- [TEXT SEGMENT]:
----------
Report Finds $10 a Person a Good Investment in Disease Prevention
July 17, 2008

WASHINGTON (AP) -- Investing just $10 per person -- roughly the price of a six-pack of beer and some chips -- could greatly fuel community programs that get couch potatoes moving, prevent smoking and improve nutrition, researchers say.

How much health does $10 a person buy? Invest that every year, and within five years the nation could cut health care costs by more than $16 billion annually, concludes a new analysis by the nonprofit Trust for America's Health and a team of public-health research groups.

If the big dollars have your eyes glazing, the overall point is simple: Obesity -- from poor nutrition and inactivity -- and smoking are blamed for much of the heart disease, cancer, diabetes and lung diseases that are the nation's leading public health problems, fueling the $2 trillion annually spent on health care.

Yet small improvements can add up. Research suggests, for example, that walking 30 minutes a day and dropping just 15 pounds can cut in half the risk that someone with pre-diabetes will get the full-blown disease. The question is how to educate and persuade people to take such steps.

"This is pennies when you look at the long-term cost of treating diabetes or high cholesterol," said Audry Tayse Haynes of the YMCA, which runs programs in more than 64 communities that are the type the report aims to emulate -- programs typically begun with one-time government grants of about $40,000.

For example, the YMCA runs various after-school care programs. Rather than just supervise students playing and doing homework, some sites added a program that teaches healthy snacking and physical activity, with games to help kids exercise. Tracking 3,100 children in Texas, the YMCA found the program helped youngsters eat more fruit and less candy, exercise a little more each week and watch less TV.

The California Endowment has started a Healthy Eating, Active Communities program that partners with local government and private businesses to build parks, provide more fresh fruits and vegetables and other healthy foods for area markets, and increase physical activity in schools. Estimated cost: about $7 per person, Thursday's report found.
----------
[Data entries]
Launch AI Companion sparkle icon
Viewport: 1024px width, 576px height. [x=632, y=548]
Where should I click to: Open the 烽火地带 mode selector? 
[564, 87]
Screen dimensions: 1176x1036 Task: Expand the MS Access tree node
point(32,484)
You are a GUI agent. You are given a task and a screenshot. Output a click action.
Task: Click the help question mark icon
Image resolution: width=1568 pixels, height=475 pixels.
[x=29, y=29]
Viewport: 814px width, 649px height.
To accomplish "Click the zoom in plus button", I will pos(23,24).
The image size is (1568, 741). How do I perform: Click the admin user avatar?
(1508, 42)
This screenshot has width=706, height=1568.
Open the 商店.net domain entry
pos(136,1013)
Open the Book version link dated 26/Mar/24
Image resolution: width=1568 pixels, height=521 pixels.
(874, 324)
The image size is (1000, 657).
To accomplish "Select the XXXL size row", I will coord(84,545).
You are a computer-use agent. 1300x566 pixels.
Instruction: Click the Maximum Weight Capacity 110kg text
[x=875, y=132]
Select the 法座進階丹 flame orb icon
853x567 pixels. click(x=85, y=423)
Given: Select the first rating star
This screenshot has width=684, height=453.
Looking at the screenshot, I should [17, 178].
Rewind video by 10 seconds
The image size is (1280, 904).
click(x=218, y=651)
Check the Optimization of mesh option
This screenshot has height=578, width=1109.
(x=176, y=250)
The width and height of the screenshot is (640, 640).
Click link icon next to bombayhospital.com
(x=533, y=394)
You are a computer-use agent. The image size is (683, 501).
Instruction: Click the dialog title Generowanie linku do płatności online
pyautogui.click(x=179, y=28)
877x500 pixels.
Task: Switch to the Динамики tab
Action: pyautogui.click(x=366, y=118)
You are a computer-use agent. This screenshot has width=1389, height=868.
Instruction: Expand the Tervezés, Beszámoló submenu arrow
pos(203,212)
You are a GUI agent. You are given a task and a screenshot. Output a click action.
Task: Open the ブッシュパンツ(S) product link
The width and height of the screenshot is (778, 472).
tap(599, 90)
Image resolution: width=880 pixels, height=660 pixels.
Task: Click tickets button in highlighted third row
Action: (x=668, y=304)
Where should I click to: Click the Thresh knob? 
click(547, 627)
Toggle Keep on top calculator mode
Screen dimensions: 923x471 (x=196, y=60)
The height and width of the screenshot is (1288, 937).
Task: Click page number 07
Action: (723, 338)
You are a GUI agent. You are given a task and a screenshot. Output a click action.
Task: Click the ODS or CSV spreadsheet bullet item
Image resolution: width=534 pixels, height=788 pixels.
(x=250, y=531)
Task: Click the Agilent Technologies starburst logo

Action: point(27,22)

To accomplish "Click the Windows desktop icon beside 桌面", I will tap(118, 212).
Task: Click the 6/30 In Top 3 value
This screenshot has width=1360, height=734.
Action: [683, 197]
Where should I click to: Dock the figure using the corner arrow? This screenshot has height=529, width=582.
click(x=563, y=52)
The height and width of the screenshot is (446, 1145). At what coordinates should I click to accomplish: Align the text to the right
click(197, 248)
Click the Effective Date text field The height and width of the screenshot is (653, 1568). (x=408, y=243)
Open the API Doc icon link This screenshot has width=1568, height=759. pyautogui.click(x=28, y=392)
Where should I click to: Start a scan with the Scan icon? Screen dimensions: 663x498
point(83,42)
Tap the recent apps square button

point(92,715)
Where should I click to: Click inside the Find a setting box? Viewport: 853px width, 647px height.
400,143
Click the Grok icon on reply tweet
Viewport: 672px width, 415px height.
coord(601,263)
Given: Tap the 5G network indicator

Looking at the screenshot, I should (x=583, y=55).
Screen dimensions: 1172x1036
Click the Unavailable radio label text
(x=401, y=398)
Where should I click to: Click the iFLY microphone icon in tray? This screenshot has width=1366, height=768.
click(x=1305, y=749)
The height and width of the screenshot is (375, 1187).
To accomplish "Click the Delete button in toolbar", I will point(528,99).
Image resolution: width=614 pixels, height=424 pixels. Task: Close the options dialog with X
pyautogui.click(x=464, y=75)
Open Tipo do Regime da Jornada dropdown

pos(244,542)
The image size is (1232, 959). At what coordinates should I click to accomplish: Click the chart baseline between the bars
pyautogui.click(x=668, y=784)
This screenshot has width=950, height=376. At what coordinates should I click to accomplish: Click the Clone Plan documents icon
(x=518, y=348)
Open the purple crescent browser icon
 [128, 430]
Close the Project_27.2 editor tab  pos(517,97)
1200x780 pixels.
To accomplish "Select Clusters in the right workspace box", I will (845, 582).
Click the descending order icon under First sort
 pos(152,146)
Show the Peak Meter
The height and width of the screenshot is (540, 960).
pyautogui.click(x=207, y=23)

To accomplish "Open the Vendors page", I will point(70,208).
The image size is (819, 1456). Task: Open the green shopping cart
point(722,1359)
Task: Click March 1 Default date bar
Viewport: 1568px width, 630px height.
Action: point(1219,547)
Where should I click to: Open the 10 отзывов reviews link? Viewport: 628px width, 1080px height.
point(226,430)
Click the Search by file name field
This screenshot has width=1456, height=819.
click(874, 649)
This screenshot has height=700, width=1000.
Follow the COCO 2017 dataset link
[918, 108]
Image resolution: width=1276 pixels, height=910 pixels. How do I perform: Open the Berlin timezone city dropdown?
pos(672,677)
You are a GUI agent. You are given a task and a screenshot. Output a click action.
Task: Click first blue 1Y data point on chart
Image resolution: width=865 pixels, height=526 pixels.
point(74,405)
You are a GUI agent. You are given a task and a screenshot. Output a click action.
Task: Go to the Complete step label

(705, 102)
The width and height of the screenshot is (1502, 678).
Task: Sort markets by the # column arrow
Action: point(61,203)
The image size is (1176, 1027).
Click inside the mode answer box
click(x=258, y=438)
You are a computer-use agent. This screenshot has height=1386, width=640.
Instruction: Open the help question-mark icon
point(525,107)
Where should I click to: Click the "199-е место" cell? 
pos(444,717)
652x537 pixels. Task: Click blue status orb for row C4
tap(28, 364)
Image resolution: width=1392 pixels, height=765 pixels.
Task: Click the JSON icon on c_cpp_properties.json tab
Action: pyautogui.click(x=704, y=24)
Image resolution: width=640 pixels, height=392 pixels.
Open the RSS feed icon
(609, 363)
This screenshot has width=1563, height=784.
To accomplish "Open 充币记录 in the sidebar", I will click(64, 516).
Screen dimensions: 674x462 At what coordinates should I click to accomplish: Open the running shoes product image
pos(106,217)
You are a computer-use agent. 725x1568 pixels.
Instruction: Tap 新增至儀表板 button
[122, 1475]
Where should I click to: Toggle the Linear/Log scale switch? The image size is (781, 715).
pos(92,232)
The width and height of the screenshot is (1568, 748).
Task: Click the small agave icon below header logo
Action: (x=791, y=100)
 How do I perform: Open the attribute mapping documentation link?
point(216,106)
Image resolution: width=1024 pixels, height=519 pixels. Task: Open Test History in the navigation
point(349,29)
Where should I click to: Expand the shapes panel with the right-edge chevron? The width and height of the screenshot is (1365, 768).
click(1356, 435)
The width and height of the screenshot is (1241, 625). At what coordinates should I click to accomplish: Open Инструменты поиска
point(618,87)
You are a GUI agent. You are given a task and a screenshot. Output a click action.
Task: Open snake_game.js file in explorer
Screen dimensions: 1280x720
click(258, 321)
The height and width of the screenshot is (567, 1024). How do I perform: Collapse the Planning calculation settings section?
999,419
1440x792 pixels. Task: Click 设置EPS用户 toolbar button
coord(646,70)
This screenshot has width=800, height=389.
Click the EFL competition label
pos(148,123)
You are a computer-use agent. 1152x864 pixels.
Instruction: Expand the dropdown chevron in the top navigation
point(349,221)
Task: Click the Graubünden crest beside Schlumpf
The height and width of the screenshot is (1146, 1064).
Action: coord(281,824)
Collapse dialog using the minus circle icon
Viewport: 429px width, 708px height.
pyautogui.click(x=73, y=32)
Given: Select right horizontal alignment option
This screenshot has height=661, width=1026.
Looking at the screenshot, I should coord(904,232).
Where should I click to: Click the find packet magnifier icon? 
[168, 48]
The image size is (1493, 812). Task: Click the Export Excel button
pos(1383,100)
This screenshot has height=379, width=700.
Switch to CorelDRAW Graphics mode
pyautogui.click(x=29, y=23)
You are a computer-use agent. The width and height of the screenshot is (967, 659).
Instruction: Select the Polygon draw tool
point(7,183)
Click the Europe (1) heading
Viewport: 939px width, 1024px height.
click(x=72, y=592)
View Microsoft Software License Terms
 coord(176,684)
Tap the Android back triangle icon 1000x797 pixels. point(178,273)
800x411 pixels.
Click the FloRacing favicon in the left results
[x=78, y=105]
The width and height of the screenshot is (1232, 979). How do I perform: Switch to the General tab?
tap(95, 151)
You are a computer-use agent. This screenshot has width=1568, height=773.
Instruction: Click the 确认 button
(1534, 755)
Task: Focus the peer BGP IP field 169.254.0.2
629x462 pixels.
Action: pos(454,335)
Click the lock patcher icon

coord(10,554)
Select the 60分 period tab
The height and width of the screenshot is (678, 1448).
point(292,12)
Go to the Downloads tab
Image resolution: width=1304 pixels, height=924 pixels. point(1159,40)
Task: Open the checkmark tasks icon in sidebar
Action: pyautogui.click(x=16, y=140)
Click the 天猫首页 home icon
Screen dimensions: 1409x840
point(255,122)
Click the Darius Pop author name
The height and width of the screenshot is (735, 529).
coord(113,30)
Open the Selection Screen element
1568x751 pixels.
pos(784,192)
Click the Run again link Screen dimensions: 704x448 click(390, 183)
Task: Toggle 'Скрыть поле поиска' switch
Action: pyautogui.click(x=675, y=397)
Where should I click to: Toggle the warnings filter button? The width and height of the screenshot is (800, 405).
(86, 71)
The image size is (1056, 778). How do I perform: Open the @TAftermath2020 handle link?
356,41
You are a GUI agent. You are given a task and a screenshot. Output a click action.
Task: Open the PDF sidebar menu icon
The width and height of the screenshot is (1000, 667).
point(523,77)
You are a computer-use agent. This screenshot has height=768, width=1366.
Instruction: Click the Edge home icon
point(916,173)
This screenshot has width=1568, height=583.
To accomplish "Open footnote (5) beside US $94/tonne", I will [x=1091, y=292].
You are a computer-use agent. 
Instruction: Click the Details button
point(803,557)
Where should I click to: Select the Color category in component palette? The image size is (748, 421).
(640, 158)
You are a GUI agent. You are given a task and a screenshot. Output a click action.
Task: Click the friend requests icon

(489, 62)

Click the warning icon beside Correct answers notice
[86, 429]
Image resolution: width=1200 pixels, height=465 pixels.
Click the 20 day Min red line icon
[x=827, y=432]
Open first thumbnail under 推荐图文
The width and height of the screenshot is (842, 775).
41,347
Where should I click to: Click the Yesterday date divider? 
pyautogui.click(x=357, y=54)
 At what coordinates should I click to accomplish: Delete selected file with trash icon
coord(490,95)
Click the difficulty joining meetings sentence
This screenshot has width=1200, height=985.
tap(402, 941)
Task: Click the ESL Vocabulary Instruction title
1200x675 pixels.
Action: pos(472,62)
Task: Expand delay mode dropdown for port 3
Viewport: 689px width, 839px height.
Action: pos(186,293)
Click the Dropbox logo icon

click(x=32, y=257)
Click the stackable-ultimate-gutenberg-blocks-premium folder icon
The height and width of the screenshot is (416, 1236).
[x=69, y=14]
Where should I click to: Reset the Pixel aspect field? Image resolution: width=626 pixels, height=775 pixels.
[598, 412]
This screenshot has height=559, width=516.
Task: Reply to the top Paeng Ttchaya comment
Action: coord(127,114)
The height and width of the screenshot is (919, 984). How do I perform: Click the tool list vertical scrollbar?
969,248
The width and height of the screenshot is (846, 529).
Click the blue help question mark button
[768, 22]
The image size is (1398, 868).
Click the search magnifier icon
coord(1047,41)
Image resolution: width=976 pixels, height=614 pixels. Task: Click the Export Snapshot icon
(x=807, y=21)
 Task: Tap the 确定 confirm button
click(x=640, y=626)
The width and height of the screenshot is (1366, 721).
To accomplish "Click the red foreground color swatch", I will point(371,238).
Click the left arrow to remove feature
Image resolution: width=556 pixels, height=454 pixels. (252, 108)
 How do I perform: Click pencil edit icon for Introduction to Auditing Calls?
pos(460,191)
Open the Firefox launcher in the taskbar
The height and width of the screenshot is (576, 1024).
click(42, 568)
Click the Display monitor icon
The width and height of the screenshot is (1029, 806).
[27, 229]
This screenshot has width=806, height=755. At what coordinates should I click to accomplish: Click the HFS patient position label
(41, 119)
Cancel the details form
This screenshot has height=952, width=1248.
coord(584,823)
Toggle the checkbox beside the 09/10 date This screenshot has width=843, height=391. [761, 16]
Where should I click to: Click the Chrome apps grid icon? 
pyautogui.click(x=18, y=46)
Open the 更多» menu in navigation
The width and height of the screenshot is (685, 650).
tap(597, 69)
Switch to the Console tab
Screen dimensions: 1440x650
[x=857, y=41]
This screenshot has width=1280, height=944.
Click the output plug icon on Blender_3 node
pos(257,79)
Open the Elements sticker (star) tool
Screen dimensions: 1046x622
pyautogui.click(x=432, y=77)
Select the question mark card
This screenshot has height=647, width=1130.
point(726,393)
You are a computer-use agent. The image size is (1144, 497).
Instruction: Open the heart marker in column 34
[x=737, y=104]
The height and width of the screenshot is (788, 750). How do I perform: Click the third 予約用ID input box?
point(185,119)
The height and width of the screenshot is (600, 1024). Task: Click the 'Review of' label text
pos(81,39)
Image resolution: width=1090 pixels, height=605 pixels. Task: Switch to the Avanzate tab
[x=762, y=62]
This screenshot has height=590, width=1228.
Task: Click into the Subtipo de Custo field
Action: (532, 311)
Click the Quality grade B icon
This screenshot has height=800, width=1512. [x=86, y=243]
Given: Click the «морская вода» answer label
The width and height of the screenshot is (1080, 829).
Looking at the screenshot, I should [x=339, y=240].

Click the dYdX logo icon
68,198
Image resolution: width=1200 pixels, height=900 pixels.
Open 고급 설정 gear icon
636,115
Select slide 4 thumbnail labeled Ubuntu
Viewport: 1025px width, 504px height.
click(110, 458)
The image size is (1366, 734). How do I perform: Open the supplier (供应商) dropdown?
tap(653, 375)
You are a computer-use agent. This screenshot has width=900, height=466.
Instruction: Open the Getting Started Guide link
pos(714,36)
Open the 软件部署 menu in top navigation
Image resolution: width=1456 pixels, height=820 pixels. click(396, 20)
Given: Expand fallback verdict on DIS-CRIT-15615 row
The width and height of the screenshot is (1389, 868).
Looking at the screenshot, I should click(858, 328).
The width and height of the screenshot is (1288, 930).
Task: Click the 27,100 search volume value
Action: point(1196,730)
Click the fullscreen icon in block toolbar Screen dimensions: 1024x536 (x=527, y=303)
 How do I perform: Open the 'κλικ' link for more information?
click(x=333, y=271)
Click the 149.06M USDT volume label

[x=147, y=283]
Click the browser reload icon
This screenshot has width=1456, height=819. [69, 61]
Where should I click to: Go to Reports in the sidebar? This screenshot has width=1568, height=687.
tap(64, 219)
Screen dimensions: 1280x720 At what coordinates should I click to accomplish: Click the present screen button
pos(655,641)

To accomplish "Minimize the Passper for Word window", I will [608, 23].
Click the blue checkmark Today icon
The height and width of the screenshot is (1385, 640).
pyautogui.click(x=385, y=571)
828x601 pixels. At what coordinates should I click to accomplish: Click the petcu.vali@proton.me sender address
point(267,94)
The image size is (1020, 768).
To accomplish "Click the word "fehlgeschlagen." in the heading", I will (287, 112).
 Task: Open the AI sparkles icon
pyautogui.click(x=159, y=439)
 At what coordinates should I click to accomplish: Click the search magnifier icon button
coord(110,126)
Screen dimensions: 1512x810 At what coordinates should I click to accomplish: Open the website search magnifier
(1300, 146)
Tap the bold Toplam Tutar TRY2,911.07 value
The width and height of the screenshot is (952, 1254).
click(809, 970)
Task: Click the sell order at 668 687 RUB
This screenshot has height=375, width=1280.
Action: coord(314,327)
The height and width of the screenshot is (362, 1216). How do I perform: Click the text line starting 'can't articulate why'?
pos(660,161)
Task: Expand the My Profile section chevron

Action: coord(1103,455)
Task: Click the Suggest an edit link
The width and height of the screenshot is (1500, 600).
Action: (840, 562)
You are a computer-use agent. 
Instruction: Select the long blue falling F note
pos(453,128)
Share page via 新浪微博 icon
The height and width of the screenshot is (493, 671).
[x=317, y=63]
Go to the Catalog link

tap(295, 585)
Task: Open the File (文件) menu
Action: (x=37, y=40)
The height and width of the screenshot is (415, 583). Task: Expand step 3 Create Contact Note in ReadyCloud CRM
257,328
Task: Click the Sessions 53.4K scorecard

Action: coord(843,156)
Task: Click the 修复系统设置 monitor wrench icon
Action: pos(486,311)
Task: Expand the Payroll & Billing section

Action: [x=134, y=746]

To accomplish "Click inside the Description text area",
----------
- [TASK OBJECTIVE]: Continue the disease-prevention funding article from its last sentence.

- [TASK RESULT]:
In Somerville, Mass., federal health officials funded a "Shape Up Somerville" program that slowed weight gain among first- to third-graders and may have had some citywide impact: Steps that started with better school food and a push for safe walking and biking paths to school wound up also touting restaurants that made their menus healthier. Estimated cost: $3 to $4 a person.

As for tobacco, when New Yorkers started paying the nation's highest cigarette taxes this month, officials estimated that 140,000 eventually would stop smoking.

U.S. spending on prevention programs has been stagnant for about four years.

Programs that help people slim down and stop smoking clearly make for a healthier population, but whether they save governments money is controversial. A Dutch study published last winter, for instance, found that the obese and smokers die sooner, which makes them cheaper for health systems than thin nonsmokers who live longer.

But other research suggests the obese may actually live as long but with more diseases.

"You're prolonging the period of healthy life," said Jeff Levi, executive director of the Trust for America's Health. "Whether I need a knee replacement is not a life-and-death question. ... If I'm not obese and more mobile and don't kill my knees and therefore don't need that knee replacement, I'm not living longer, but I'm a lot cheaper."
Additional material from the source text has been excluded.